### SUPPLIED PASSAGE
Escitalopram is a prescription drug that’s sold under the brand names Cipralex and Lexapro. It’s in a class of drugs called selective serotonin reuptake inhibitors, and it’s used as antidepressant medication.
It’s specifically prescribed to people with major depressive and generalized anxiety disorder. Antidepressants can be vital in achieving balanced brain chemistry for people who are struggling with mental health problems.
SSRIs are usually taken as therapeutic drugs to help correct chemical imbalances.
Ideally, patients can stop taking the drugs after a few weeks without returning to old symptoms.
However, SSRI treatment can often be an ongoing process. Mental health disorders can be complicated, and treating them may take time and some trial and error.
But what happens when you’re taking a medication like escitalopram when you’re pregnant or trying to become pregnant?
Drugs and Pregnancy
Pregnancy demands more scrutiny when it comes to what is put into the body. Anyone who’s ever done any pregnancy research may have run across long lists of things you should stay away from while pregnant, including things like sushi, caffeine, raw sprouts, and many other things.
While these things may not pose a threat to mothers, they may threaten growing babies. Medications are highly scrutinized before they’re determined to be safe for humans. But just because a drug is safe for adults doesn’t mean it’s safe for pregnant women or babies who are breastfeeding.
Drugs can be released before it’s determined safe for a developing fetus. In such cases, the U.S. Food and Drug Administration may label the drug with a “C” or “risk not ruled out” in the pregnancy category. A “C” rating means that studies on animals have shown an adverse effect on developing fetuses, but there are not enough human studies, and the benefits may outweigh the risks in some circumstances.

### DATA PROVIDED
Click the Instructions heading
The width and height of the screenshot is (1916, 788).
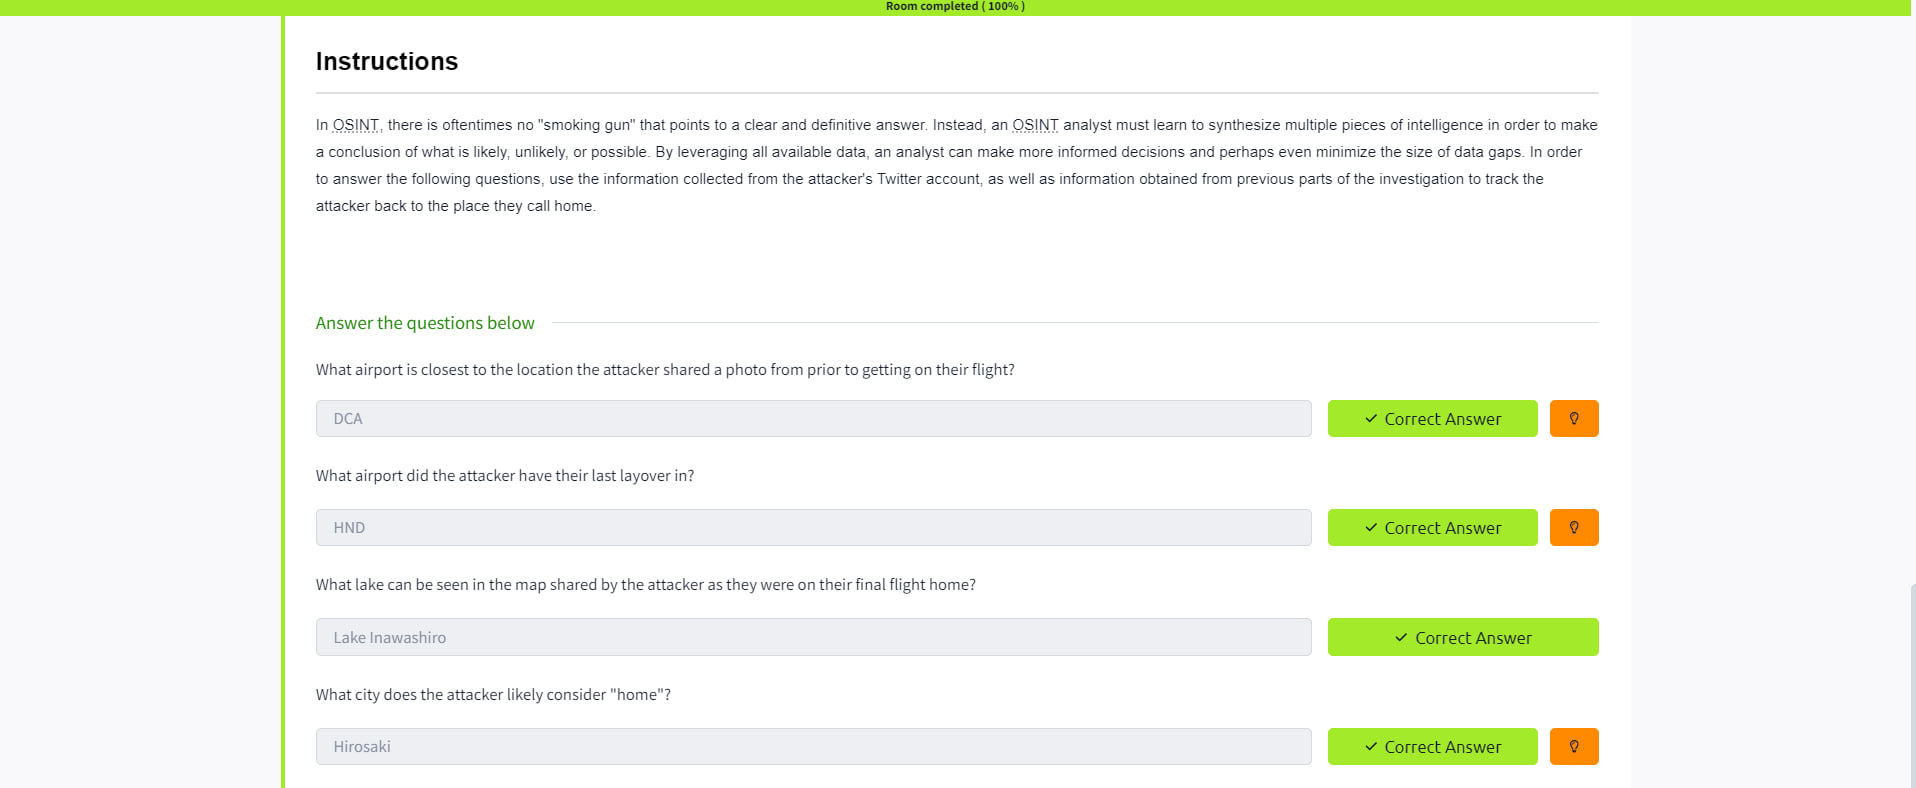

---

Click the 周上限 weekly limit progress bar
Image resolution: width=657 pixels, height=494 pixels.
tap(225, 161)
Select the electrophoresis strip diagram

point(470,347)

==

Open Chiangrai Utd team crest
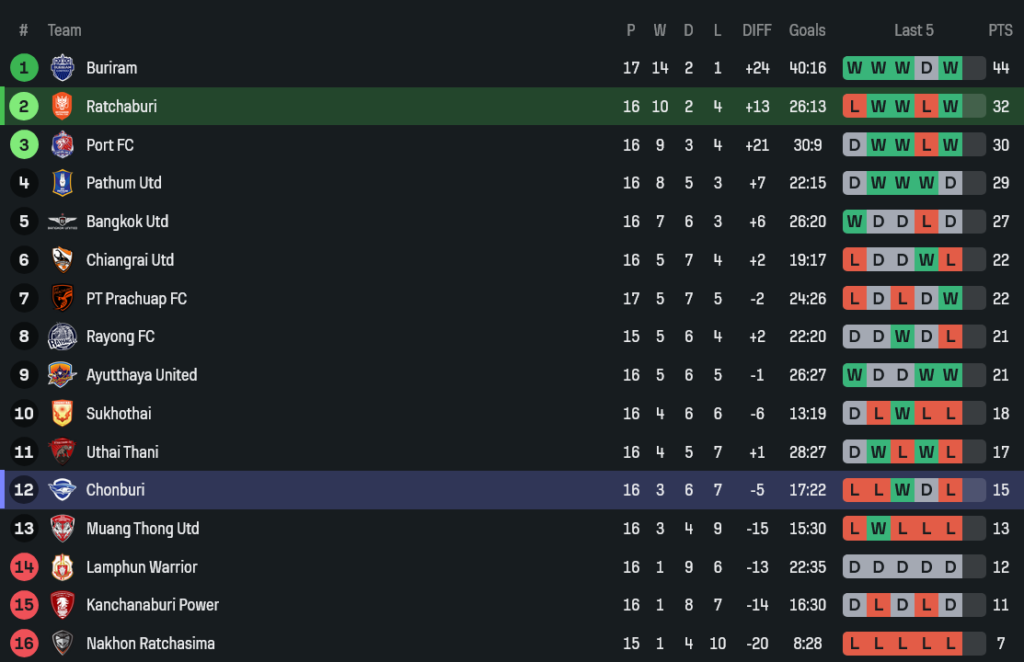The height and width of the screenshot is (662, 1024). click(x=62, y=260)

### WHAT TO PRODUCE
Continue the escitalopram and pregnancy article above, starting right after its last sentence.

### FINAL ANSWER
Is Escitalopram Safe for Pregnancy?
In a 2013 review, researchers looked at eight cases of women treated with escitalopram while pregnant. They looked for instances of major malformations and complications.
They couldn’t determine a rate of malformations that was beyond the normal range for women that don’t take escitalopram.
The study also noted that escitalopram and other SSRIs could be linked to an increased risk of perinatal complications. On the other hand, untreated depression can also pose a threat to both mothers and babies during pregnancy.
Plus, women are most likely to develop depression during their childbearing years. Studies have found that women and babies often do better when being treated for depression than if depression is ignored.
Still, there are risks. As with any medication, it’s important to consult with a doctor to learn about the potential risks to your pregnancy. It’s vital to consider your individual needs with a health care professional when you’re weighing the risks and benefits of taking escitalopram.